--- EXERCISE 1 ---
According to the text on evolution and progress, what explains the belief that evolution makes living things more complex and perfect? Answer in one to three sentences.
--- EXERCISE 2 ---
Continue the text on evolution and progress from its last sentence.

--- STUDY TEXT ---
One of the more common misconceptions, with a history long before Darwin, is that evolution is progressive; that things get more complex and perfect in some way. In fact, this view is attributed more to social and religious attitudes of 18th and 19th century European culture than to any evidence. It was a given that things are getting better and better, every way, every day. This persisted until long after Darwinism, until the middle of this century (e.g., Teilhard de Chardin). Even Darwin was ambiguous about it, talking on occasion about 'perfection' as a result of selection.
At the time of the 'modern synthesis' [note 9] in the 1940s, the notion of progress was quietly dropped, with a few exceptions like Dobzhansky and Huxley within the synthesis, and Schindewolf and Goldschmidt outside it. Of course, heterodox writers (usually not biologists) like Teilhard and Koestler remained progressionists long after this.
But by the 1970s, progress had been abandoned by working biologists.

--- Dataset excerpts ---
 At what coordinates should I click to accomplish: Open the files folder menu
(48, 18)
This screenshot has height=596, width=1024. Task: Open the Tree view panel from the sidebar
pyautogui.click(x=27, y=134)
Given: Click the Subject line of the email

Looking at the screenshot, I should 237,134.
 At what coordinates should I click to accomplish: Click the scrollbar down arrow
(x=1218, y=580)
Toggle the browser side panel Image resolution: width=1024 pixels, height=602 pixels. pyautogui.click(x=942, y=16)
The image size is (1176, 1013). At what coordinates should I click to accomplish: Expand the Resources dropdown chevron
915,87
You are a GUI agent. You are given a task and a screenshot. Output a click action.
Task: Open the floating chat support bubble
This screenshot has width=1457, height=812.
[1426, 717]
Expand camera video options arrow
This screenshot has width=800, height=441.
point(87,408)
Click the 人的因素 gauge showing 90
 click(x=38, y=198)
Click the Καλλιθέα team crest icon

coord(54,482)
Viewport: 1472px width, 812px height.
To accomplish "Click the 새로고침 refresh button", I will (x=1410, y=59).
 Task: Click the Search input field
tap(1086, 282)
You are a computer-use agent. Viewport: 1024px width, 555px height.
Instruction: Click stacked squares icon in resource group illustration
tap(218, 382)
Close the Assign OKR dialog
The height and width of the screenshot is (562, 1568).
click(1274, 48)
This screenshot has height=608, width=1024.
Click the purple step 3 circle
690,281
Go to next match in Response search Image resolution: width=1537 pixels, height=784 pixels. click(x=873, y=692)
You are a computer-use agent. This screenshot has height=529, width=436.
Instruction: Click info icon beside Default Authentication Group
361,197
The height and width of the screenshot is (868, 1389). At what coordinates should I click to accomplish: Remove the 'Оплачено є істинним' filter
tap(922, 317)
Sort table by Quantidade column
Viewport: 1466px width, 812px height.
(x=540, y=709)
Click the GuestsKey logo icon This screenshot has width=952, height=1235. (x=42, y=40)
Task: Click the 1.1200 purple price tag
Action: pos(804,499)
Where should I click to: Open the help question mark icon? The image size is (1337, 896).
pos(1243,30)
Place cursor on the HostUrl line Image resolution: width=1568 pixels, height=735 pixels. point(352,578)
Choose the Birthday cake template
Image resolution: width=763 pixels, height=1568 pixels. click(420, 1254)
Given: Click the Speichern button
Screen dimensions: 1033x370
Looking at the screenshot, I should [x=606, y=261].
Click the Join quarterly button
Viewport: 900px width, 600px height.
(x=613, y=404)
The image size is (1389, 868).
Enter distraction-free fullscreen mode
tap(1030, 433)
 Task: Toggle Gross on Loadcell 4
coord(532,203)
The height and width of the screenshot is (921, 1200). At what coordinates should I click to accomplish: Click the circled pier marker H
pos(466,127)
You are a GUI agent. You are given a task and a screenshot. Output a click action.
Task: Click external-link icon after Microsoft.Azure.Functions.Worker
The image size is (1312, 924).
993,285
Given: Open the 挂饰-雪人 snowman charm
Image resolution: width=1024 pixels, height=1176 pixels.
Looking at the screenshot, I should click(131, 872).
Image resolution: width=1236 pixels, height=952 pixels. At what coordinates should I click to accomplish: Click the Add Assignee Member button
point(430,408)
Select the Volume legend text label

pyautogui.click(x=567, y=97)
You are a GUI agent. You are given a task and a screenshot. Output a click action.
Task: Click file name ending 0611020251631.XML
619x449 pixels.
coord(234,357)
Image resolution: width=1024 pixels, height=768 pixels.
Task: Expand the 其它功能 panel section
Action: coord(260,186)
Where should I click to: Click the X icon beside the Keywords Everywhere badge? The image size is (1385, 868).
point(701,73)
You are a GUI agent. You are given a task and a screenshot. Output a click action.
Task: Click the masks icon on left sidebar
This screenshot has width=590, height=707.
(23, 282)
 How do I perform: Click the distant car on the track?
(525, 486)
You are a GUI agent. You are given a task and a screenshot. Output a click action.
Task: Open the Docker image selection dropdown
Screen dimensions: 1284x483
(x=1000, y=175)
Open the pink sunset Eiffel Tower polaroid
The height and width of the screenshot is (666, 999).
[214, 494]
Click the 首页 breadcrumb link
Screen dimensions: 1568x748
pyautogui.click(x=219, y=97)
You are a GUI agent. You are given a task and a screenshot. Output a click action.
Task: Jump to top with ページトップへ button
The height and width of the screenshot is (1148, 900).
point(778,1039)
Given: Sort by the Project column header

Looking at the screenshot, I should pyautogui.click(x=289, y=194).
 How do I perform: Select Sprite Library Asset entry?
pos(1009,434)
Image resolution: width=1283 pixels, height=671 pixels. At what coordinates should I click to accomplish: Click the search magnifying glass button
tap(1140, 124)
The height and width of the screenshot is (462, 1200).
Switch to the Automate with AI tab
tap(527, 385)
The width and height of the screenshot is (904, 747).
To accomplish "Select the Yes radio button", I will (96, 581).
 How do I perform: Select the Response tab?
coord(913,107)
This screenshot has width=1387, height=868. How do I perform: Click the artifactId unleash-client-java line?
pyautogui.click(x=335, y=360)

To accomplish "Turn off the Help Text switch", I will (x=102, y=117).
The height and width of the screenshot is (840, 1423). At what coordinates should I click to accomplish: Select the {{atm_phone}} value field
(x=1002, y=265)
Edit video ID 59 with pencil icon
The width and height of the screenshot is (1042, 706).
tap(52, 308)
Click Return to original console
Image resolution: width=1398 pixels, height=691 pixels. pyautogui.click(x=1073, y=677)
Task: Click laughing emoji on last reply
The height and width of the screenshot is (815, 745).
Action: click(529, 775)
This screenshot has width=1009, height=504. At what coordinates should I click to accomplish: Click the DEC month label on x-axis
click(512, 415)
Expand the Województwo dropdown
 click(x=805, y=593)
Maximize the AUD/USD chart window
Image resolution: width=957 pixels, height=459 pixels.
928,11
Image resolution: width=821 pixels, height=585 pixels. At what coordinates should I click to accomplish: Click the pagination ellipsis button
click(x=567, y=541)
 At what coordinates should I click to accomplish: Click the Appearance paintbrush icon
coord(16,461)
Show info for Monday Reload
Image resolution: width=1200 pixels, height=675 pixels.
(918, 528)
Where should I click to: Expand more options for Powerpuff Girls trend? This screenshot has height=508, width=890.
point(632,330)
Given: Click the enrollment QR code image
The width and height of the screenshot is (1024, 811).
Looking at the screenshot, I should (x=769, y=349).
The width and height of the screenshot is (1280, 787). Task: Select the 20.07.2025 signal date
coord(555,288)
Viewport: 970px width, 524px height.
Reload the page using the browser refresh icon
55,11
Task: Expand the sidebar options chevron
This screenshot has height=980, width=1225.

--- WRITTEN REPLY 1 ---
The text attributes the belief that evolution is progressive to the social and religious attitudes of 18th- and 19th-century European culture rather than to any evidence. In that culture it was taken for granted that things were getting better every day.

--- WRITTEN REPLY 2 ---
Recently, the issue has resurfaced, shorn of the mysticism of earlier debates. Biologist J.T. Bonner argued that there was a rise in complexity of organisms over the long term , and others were arguing for a form of local progress under the terms 'arms race' [Dawkins and Krebs 1979] and 'escalation' [Vermeij 1987]. Gould  felt so strongly about it he was moved to deny that, at least since the Cambrian explosion, there has been any progress at all.
Much of the modern debate centres on what counts as 'progress'. Gould  thinks that the apparent trend to complexity is just a matter of random evolution that started at a minimal 'wall' of complexity:
Others [cf Nitecki 1988] claim that there is only progress because any increase over zero is a net increase, and that different measures will give...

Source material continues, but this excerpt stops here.